(Excerpted records):

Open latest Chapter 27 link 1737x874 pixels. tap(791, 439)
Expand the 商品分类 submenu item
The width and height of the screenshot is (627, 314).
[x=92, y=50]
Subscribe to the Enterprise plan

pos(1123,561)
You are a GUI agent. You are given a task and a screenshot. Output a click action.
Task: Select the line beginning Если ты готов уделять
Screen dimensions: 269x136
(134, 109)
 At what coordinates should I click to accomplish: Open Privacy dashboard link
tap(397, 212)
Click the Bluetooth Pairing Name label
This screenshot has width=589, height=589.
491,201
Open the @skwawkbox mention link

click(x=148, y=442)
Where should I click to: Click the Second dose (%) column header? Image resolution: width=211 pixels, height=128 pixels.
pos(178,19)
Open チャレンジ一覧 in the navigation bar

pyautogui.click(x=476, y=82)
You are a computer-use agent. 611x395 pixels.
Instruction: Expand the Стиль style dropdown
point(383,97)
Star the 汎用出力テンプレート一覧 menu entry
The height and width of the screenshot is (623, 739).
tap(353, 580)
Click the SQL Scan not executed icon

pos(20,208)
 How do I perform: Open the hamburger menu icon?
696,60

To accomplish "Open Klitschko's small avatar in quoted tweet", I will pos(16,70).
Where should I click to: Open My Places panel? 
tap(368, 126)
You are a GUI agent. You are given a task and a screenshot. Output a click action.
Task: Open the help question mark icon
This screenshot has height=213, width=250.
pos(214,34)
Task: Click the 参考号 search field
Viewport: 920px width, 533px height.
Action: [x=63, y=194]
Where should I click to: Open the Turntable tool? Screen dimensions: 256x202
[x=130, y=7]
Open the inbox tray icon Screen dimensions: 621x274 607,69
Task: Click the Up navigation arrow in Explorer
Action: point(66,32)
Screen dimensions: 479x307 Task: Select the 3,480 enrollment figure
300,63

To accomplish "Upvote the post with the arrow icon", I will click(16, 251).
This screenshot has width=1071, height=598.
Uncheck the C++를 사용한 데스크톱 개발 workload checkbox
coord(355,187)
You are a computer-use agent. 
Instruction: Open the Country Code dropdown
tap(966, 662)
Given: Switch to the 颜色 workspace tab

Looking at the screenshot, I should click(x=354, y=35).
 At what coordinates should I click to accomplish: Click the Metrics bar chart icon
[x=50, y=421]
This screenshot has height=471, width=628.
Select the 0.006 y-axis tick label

(What you should do): Rewrite the lines above, replacing each "Screen dimensions" with "Screen size" and leaving everything else unchanged.

(Answer below):
Open latest Chapter 27 link 1737x874 pixels. tap(791, 439)
Expand the 商品分类 submenu item
The width and height of the screenshot is (627, 314).
[x=92, y=50]
Subscribe to the Enterprise plan

pos(1123,561)
You are a GUI agent. You are given a task and a screenshot. Output a click action.
Task: Select the line beginning Если ты готов уделять
Screen size: 269x136
(134, 109)
 At what coordinates should I click to accomplish: Open Privacy dashboard link
tap(397, 212)
Click the Bluetooth Pairing Name label
This screenshot has width=589, height=589.
491,201
Open the @skwawkbox mention link

click(x=148, y=442)
Where should I click to: Click the Second dose (%) column header? Image resolution: width=211 pixels, height=128 pixels.
pos(178,19)
Open チャレンジ一覧 in the navigation bar

pyautogui.click(x=476, y=82)
You are a computer-use agent. 611x395 pixels.
Instruction: Expand the Стиль style dropdown
point(383,97)
Star the 汎用出力テンプレート一覧 menu entry
The height and width of the screenshot is (623, 739).
tap(353, 580)
Click the SQL Scan not executed icon

pos(20,208)
 How do I perform: Open the hamburger menu icon?
696,60

To accomplish "Open Klitschko's small avatar in quoted tweet", I will pos(16,70).
Where should I click to: Open My Places panel? 
tap(368, 126)
You are a GUI agent. You are given a task and a screenshot. Output a click action.
Task: Open the help question mark icon
This screenshot has height=213, width=250.
pos(214,34)
Task: Click the 参考号 search field
Viewport: 920px width, 533px height.
Action: [x=63, y=194]
Where should I click to: Open the Turntable tool? Screen size: 256x202
[x=130, y=7]
Open the inbox tray icon Screen size: 621x274 607,69
Task: Click the Up navigation arrow in Explorer
Action: point(66,32)
Screen size: 479x307 Task: Select the 3,480 enrollment figure
300,63

To accomplish "Upvote the post with the arrow icon", I will click(16, 251).
This screenshot has width=1071, height=598.
Uncheck the C++를 사용한 데스크톱 개발 workload checkbox
coord(355,187)
You are a computer-use agent. 
Instruction: Open the Country Code dropdown
tap(966, 662)
Given: Switch to the 颜色 workspace tab

Looking at the screenshot, I should click(x=354, y=35).
 At what coordinates should I click to accomplish: Click the Metrics bar chart icon
[x=50, y=421]
This screenshot has height=471, width=628.
Select the 0.006 y-axis tick label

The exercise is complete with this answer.